Le photographe Jerzy Wierzbicki a pris des photos de travailleurs asiatiques expatriés à Oman dès son arrivée dans le pays en 2007,  à Mascate – la capitale – mais aussi dans les coins les plus reculés du sultanat.

 « Au cours des années que j’ai passées à Oman, j’ai souvent rencontré des travailleurs venus d’Inde, du Bangladesh ou du Pakistan dans des endroits éloignés de tout, et même en plein désert », déclare-t-il.

 « La grande majorité de cette main-d’œuvre faiblement rémunérée est employée à des tâches peu spécialisées et physiquement éprouvantes. Les salaires dépendent du type de travail et aussi du pays d’origine du travailleur. Les Indiens sont généralement mieux payés que les Pakistanais et les Bangladais. »

 « Beaucoup de travailleurs viennent de deux grandes villes du Bangladesh, Chittagong et Dacca. On les rencontre partout à Oman, et ils effectuent souvent les travaux les plus dangereux. »

Au début de l’année il a visité l’île de Masirah, située au large de la côte d’Oman – après une route longue et solitaire qui l’a conduit de Mascate au terminal des ferries de Shanna.

Le premier ferry appareille au lever du soleil. Il lui faut environ une heure pour rejoindre la côte de l’île. Masirah est la plus grande île du sultanat ; elle abrite une importante base militaire américaine, Camp Justice, stratégiquement positionnée près de l’Iran et du golfe Persique.

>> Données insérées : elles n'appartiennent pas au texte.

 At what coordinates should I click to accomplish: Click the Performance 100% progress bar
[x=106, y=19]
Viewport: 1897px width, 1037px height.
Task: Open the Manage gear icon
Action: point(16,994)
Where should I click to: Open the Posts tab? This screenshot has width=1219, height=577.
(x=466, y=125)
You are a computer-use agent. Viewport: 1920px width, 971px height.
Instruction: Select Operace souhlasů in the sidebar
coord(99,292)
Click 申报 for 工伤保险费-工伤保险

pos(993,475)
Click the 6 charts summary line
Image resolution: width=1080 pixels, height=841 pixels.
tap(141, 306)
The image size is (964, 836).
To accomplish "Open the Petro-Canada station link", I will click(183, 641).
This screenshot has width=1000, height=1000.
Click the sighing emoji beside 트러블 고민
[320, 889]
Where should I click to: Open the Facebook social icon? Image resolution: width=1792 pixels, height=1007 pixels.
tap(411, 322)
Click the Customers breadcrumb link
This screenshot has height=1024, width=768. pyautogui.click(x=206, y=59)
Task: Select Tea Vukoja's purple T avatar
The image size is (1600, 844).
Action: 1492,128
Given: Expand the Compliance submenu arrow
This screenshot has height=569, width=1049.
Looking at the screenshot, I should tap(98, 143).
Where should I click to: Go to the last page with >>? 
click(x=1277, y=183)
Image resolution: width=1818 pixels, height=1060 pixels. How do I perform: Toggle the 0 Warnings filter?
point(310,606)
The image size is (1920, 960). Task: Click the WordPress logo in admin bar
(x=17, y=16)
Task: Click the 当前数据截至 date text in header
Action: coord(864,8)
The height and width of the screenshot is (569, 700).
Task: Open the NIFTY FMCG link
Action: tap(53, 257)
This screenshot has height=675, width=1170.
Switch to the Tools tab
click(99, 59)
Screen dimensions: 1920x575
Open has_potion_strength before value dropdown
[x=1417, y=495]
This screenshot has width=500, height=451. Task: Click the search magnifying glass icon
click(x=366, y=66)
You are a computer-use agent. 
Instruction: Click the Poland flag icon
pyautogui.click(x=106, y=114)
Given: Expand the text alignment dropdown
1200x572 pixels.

Wierzbicki n’était pas venu pour visiter la base. Juste en face du port des ferries se trouve la petite ville de Ras al-Hilf, une étape où l’on peut se ravitailler en carburant et en denrées de première nécessité.

« J’avais une autre idée en tête pour ce voyage. Un ami bangladais de Mascate m’avait parlé des gens qui travaillent dans le port de pêche de l’île de Masirah. »

Plusieurs bateaux de pêche traditionnels, ou dhow, étaient amarrés à quelques kilomètres du terminal des ferries. Ces mêmes bateaux sillonnent les eaux du Golfe depuis des siècles, faisant jadis d’Oman le centre d’un empire maritime.


Des laveurs de bateaux originaires du Bangladesh récurrent le flanc d’un bateau sur l’ile de Masirah, au large d’Oman (MEE / Jerzy Wierzbicki)

Un groupe de travailleurs bangladais travaillait sur deux bateaux, nettoyant les coques et les débarrassant des algues qui recouvraient une grande partie de leurs flancs. Leurs outils étaient simples – une brosse, ou des boîtes de conserves vides. Un travailleur à qui l’on a demandé combien ils étaient payés a simplement répondu : « OK. »

 « Ils travaillaient vite et bien, et ils étaient parfaitement qualifiés pour ce travail », explique Wierzbicki.

Les travailleurs ont raconté qu’ils venaient de Chittagong,  l’un des plus grands centres mondiaux pour le recyclage de navires. Contrairement à l’Europe, où il existe des chantiers consacrés au démantèlement des navires, là-bas le travail se fait directement sur la plage.

 « Les laveurs de bateaux de Masirah sont exactement les mêmes, habitués à travailler dans des conditions difficiles et très souvent dangereuses. »

On ne trouvera pas de sitôt une main-d’œuvre locale aussi qualifiée, et désireuse de les remplacer.

Traduction de l’anglais (original) par Maït Foulkes.